Use at your own risk, campers!
5.5 Required Collateral Value (Single Loans): Where 5.5 applies, the Posted Collateral on any Loan must bear the same proportion to the Market Value of the Loaned Securities as it bore at the beginning of the Loan. Therefore:
(a) Required Collateral Value: the Market Value of the Posted Collateral (including income etc.) must always equal the Required Collateral Value;
(b) Returns: whenever the Market Value of the Posted Collateral for any Loan exceeds the Required Collateral Value Lender must return enough Equivalent Collateral to Borrower to eliminate the excess; and
(c) Further deliveries: whenever the Market Value of the Posted Collateral falls below the Required Collateral Value Borrower must provide further Collateral to Lender on demand to eliminate the deficiency.

Full text of Section 5.5

5.5 Marking to Market of Collateral during the currency of a Loan on a Loan by Loan basis

If paragraph Schedule 1.3 of the Schedule indicates this paragraph 5.5 shall apply in lieu of paragraph 5.4, the Posted Collateral in respect of any Loan shall bear from day to day and at any time the same proportion to the Market Value of Securities equivalent to the Loaned Securities as the Posted Collateral bore at the commencement of such Loan.
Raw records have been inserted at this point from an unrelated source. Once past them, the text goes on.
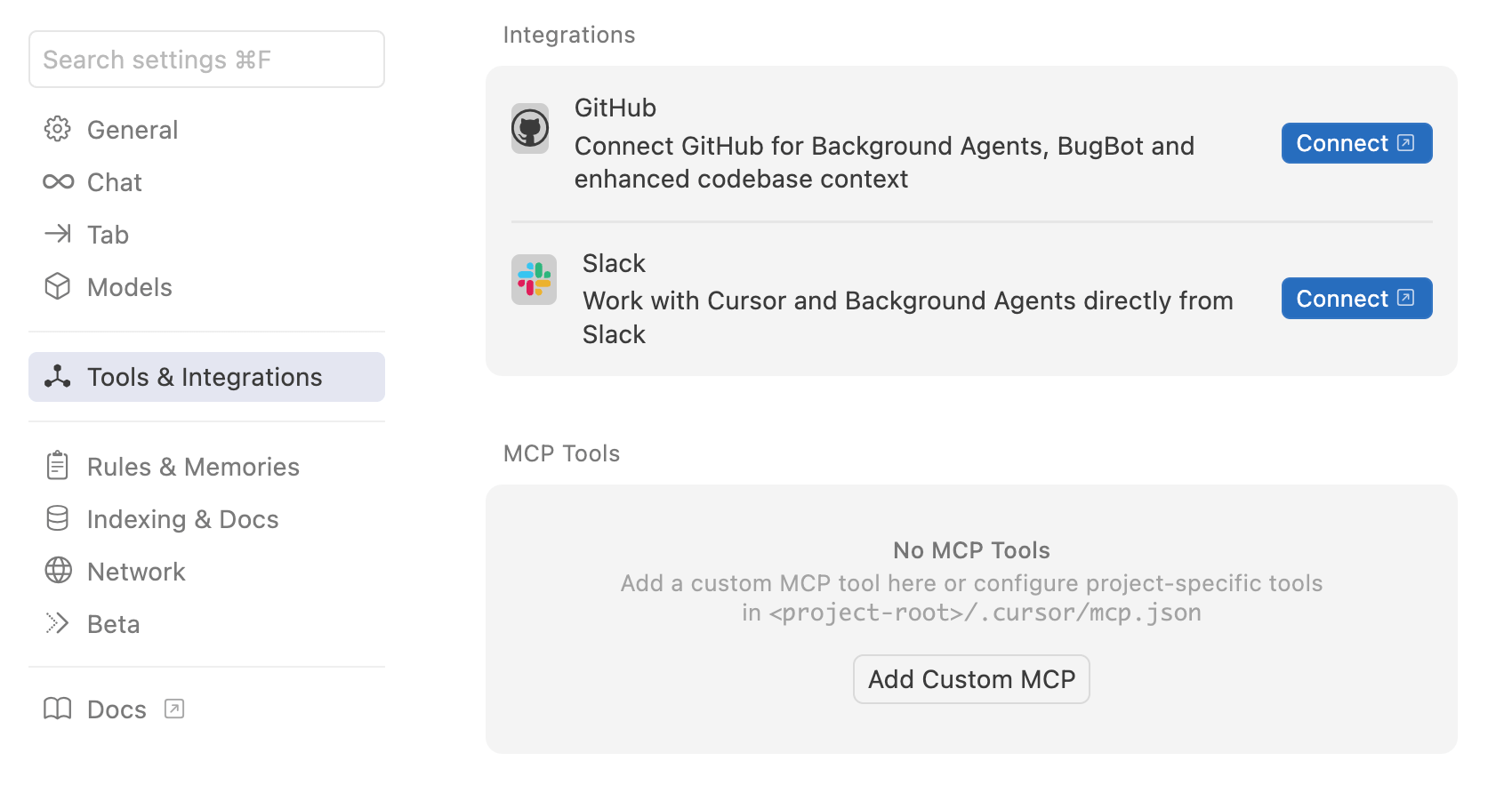Click the Rules & Memories clipboard icon
This screenshot has height=809, width=1512.
pos(58,465)
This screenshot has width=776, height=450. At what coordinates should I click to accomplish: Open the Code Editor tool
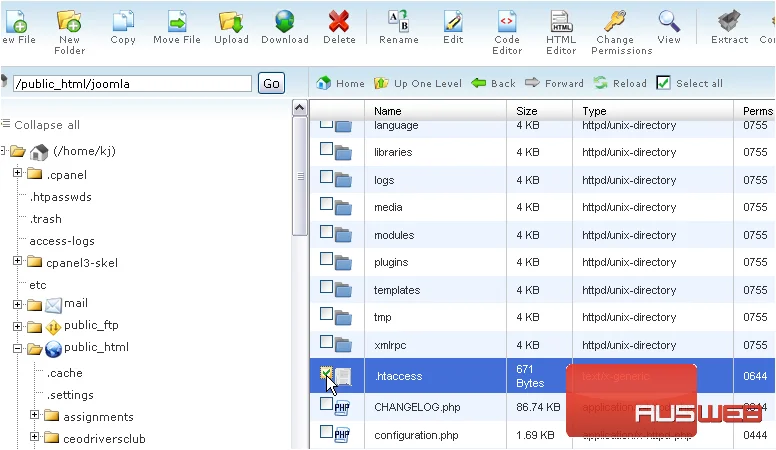[507, 33]
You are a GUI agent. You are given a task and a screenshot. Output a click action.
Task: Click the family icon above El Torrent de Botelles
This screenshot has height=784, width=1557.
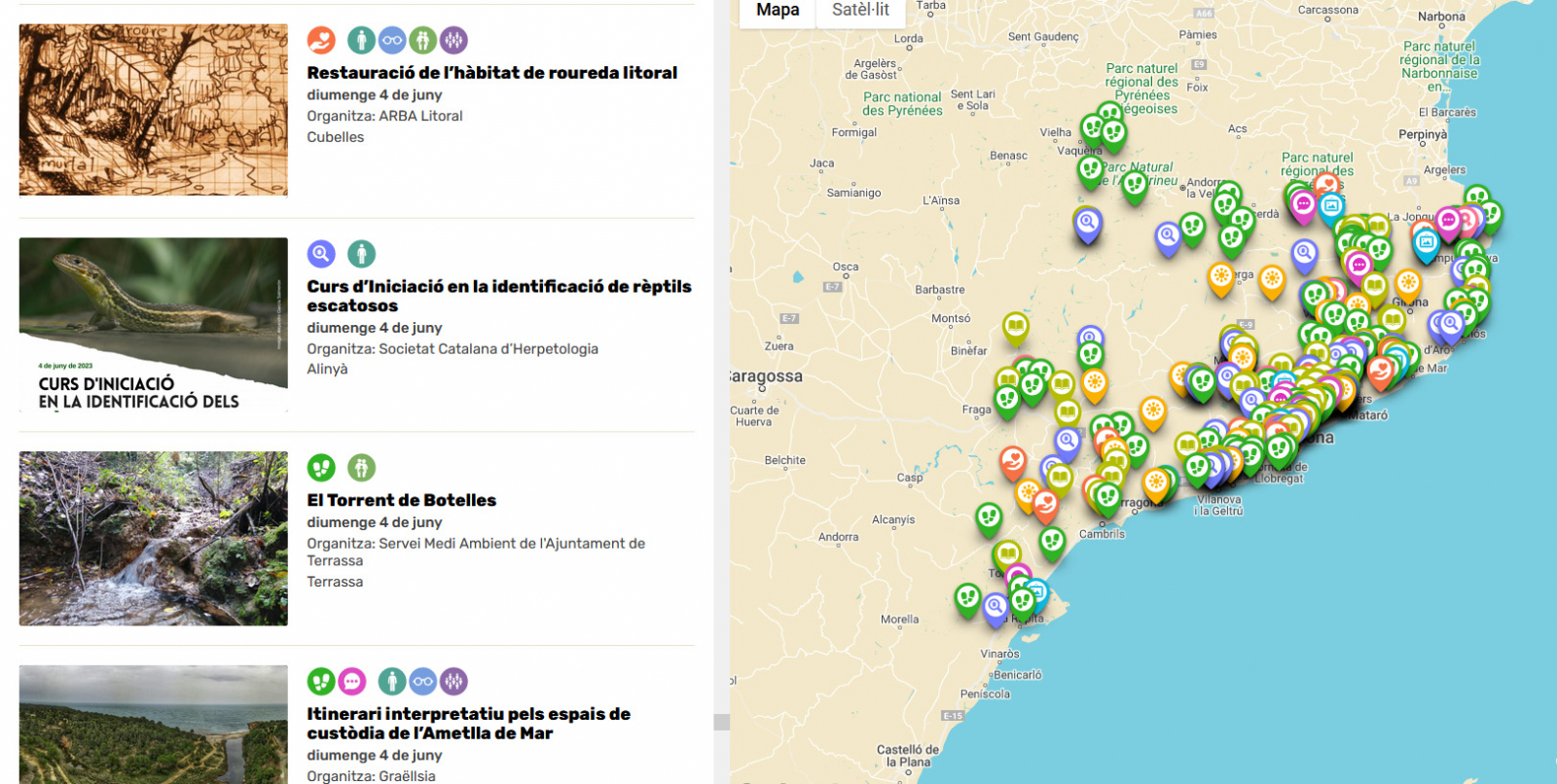click(x=361, y=468)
Accordingly:

(a) the Market Value of the Posted Collateral to be delivered or deposited while the Loan continues shall be equal to the Required Collateral Value;
(b) if at any time on any Business Day the Market Value of the Posted Collateral in respect of any Loan together with:
(i) all amounts due and payable by the Lender in respect of that Loan but which are unpaid; and
(ii) if agreed between the parties and if the Income Record Date has occurred in respect of any Non-Cash Collateral, the amount or Market Value of Income payable in respect of such Non-Cash Collateral
exceeds
the Required Collateral Value in respect of such Loan together with:
(i) all amounts due and payable by the Borrower in respect of that Loan; and
(ii) if agreed between the parties and if the Income Record Date has occurred in respect of Securities equivalent to any Loaned Securities, the amount or Market Value of Income payable in respect of such Equivalent Securities, Lender shall (on demand) repay and/or deliver, as the case may be, to Borrower such Equivalent Collateral as will eliminate the excess; and
(c) if at any time on any Business Day the Market Value of the Posted Collateral together with:
(i) all amounts due any payable by the Lender in respect of that Loan; and
(ii) if agreed between the parties and if the Income Record Date has occurred in respect of any Non-Cash Collateral, the amount or Market Value of Income payable in respect of such Non-Cash Collateral
falls below
the Required Collateral Value together with:
(i) all amounts due and payable by the Borrower in respect of that Loan; and
(ii) if agreed between the parties and if the Income Record Date has occurred in respect of Securities equivalent to any Loaned Securities, the amount or Market Value of Income payable in respect of such Equivalent Securities, Borrower shall (on demand) provide such further Collateral to Lender as will eliminate the deficiency.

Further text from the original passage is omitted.